** Information provided **

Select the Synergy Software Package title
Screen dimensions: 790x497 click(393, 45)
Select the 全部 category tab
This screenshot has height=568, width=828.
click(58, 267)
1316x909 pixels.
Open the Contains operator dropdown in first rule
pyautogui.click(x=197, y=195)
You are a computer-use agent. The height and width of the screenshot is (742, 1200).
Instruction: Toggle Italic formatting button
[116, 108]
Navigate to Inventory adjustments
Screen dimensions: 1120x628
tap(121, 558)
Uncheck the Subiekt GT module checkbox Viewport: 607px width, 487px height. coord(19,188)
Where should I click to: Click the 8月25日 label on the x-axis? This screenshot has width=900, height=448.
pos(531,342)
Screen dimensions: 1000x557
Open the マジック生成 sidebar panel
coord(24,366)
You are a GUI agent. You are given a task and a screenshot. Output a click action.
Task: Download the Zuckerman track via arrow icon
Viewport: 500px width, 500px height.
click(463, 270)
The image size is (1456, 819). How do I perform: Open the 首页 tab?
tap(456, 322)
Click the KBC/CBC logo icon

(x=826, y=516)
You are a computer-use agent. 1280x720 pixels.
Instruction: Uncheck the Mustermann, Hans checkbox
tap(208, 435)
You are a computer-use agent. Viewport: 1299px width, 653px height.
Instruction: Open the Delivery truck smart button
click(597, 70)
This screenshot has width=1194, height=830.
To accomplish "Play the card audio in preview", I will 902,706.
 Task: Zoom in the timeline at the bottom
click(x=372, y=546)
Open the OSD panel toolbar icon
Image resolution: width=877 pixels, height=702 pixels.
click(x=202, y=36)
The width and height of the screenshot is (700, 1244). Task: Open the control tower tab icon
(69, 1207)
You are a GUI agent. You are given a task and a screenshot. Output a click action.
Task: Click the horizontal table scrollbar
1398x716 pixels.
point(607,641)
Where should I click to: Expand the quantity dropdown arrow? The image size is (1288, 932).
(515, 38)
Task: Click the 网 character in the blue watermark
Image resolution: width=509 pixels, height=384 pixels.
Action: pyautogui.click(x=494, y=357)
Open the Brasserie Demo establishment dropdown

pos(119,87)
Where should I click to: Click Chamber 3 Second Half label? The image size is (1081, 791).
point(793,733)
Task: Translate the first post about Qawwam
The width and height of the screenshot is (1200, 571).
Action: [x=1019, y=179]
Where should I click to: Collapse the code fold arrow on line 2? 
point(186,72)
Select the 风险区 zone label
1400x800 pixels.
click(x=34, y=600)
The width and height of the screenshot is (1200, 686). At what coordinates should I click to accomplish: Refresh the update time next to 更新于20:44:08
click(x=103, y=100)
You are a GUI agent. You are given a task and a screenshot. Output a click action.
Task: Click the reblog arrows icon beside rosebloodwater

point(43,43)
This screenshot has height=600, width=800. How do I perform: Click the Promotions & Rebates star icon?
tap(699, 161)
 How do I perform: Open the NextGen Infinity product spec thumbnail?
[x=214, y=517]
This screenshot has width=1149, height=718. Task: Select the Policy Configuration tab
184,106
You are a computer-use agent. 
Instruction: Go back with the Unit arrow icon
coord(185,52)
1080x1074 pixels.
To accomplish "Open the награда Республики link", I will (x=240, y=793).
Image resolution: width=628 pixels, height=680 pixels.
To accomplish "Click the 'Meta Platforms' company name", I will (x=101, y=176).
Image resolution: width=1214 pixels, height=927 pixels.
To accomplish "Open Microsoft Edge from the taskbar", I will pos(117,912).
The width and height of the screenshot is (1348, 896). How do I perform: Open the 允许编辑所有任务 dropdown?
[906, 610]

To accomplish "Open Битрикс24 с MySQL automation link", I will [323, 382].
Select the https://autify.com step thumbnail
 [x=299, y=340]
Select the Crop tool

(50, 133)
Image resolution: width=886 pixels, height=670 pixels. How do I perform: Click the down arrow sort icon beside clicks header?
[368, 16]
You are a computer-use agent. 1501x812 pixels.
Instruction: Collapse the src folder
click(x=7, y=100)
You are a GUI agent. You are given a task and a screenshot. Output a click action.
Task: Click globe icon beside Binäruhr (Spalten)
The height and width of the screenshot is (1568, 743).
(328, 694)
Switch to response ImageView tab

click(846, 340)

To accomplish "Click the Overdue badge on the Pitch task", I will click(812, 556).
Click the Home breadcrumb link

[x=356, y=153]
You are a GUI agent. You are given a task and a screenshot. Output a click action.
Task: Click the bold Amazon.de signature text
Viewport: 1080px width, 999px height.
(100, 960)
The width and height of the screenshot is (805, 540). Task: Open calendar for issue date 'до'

** What needs to be done **
Format the items starting at the line that contains "Task: Zoom in the timeline at the bottom" and ending at the line that contains "Action: [x=1019, y=179]" as a numbered list, leaving out blank lines.

** Output **
1.  Task: Zoom in the timeline at the bottom
2. click(x=372, y=546)
3. Open the OSD panel toolbar icon
4. Image resolution: width=877 pixels, height=702 pixels.
5. click(x=202, y=36)
6. The width and height of the screenshot is (700, 1244). Task: Open the control tower tab icon
7. (69, 1207)
8. You are a GUI agent. You are given a task and a screenshot. Output a click action.
9. Task: Click the horizontal table scrollbar
10. 1398x716 pixels.
11. point(607,641)
12. Where should I click to: Expand the quantity dropdown arrow? The image size is (1288, 932).
13. (515, 38)
14. Task: Click the 网 character in the blue watermark
15. Image resolution: width=509 pixels, height=384 pixels.
16. Action: pyautogui.click(x=494, y=357)
17. Open the Brasserie Demo establishment dropdown
18. pos(119,87)
19. Where should I click to: Click Chamber 3 Second Half label? The image size is (1081, 791).
20. point(793,733)
21. Task: Translate the first post about Qawwam
22. The width and height of the screenshot is (1200, 571).
23. Action: [x=1019, y=179]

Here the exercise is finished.